Day 73
Day 73 - July 13, 2026: Less Time, More Intentional
A Day 73 reflection on starting a new job, treating Kai's Boo-Boo Story feedback as product direction, and using a smaller block of time for honest triage instead of claiming implementation.
July 13 was my first day at a new job.
That changed the operating conditions around this 100-day project. The work now has to coexist with a full workday and a smaller block of personal development time in the evening.
This is not a crisis, and it is not an excuse. It is simply a real constraint. The question is no longer only what the project needs next. It is also what I can responsibly finish in the time available without converting an unfinished plan into a story about progress that did not happen.
Day 73 did not produce code for Boo-Boo Story.
I did not fix a bug, prepare an image, ask Fable to implement a feature, or open an implementation pull request. I began a Claude chat to organize a new set of bugs and visual feedback from Kai. The session was useful, but it stopped at planning.
That is the honest boundary of the day.
The useful work was turning direct observations into smaller candidate workstreams, identifying which changes depend on prepared artwork, and finding one sentence whose meaning needs to be clarified before anyone should code against it.
With less time available, those distinctions matter more.
Kai Was Describing The Product
Kai reported that the newer Boo-Boo character faces the wrong direction while moving. Its movement creates dust, but its legs do not alternate or shift the way the original character’s walking animation does.
He also pointed out that the house graphic is only a small corner or partial snippet. He supplied the complete house drawing that should eventually replace it.
The current circular enemies should become a new Boo-Boo-like bad-guy character from his drawing. Those enemies should shuffle with the same foot-wobbling motion used by the main character.
For the flamethrower, Kai supplied two fire drawings. He wants the game to alternate between them so the flame looks active rather than behaving like a single static image.
He also said that the main character needs to be called Boo-Boo-1.
It would be easy to reduce this to a list of visual corrections. That would miss what the feedback says about the game.
A character facing the wrong direction does not merely have an incorrect transform. It makes movement feel unresponsive because the character’s pose disagrees with the player’s input. Dust moving while the legs remain fixed creates a similar mismatch. The individual effects exist, but they do not combine into coherent walking.
Replacing circular enemies with a character from Kai’s drawing is not just an asset swap. It moves the game away from abstract placeholders and closer to the world he imagines. Reusing the existing foot wobble would give those enemies a motion language that belongs to the same world without inventing a new animation system for them.
Alternating two fire frames is technically small. Perceptually, it can be the difference between displaying a picture of fire and making the weapon feel alive.

§ **THE DATA**
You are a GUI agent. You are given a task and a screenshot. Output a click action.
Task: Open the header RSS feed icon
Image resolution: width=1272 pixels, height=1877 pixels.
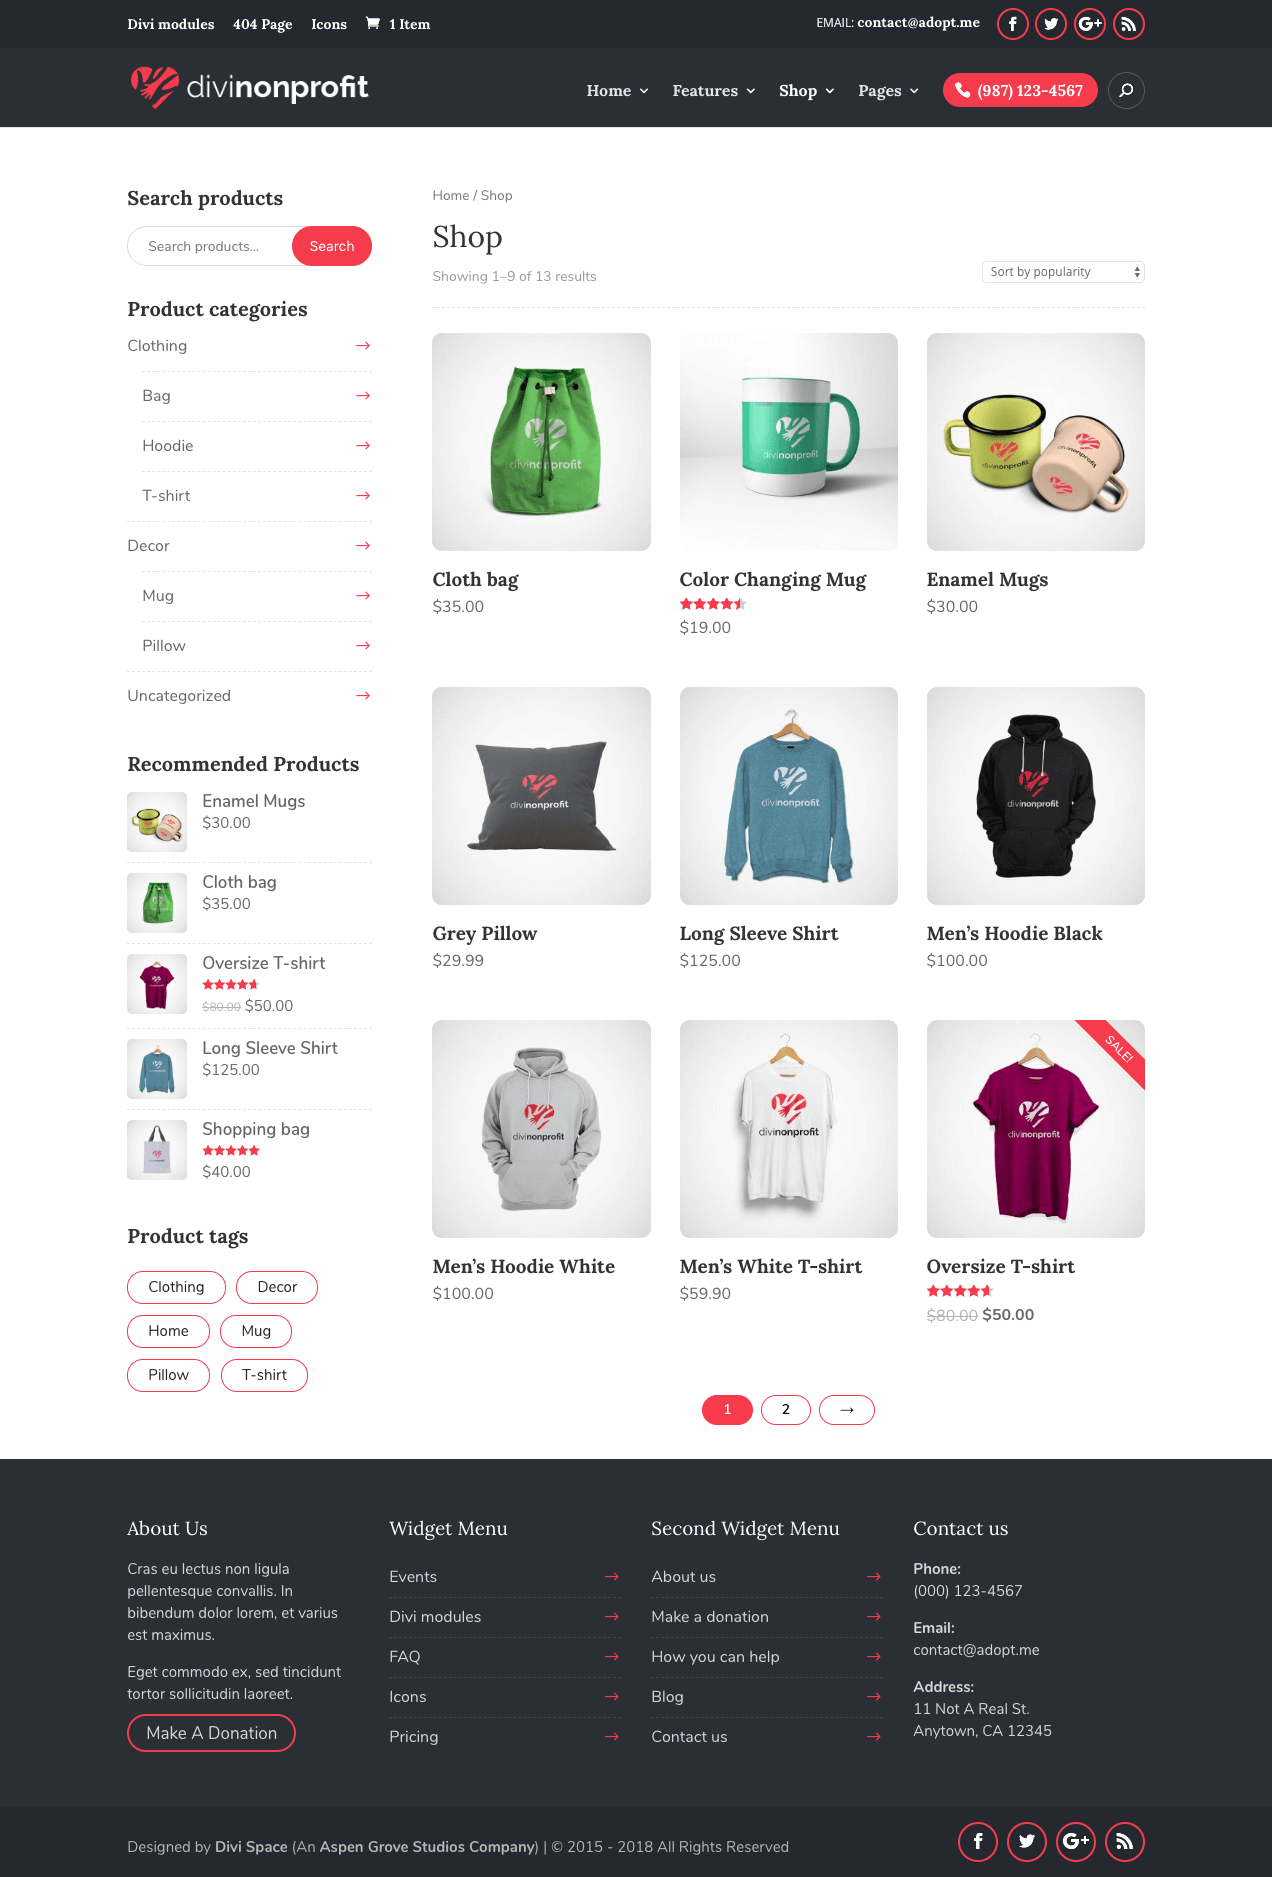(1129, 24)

...

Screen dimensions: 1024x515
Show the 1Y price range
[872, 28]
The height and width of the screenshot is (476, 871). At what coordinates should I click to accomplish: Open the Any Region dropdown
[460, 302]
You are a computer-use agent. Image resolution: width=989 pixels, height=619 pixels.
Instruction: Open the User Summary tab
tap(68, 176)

§ **ACTIVITIES**
1. Reproduce the passage of the Day 73 reflection that begins at the words "July 13 was" and ends after the words "of the day.".
2. In the Day 73 reflection, what name does Kai say the main character needs to be called?
The material comes from a separate source and is unrelated to the Day 73 reflection.

§ **YOUR WRITTEN ANSWERS**
1.
July 13 was my first day at a new job.
That changed the operating conditions around this 100-day project. The work now has to coexist with a full workday and a smaller block of personal development time in the evening.
This is not a crisis, and it is not an excuse. It is simply a real constraint. The question is no longer only what the project needs next. It is also what I can responsibly finish in the time available without converting an unfinished plan into a story about progress that did not happen.
Day 73 did not produce code for Boo-Boo Story.
I did not fix a bug, prepare an image, ask Fable to implement a feature, or open an implementation pull request. I began a Claude chat to organize a new set of bugs and visual feedback from Kai. The session was useful, but it stopped at planning.
That is the honest boundary of the day.

2. Boo-Boo-1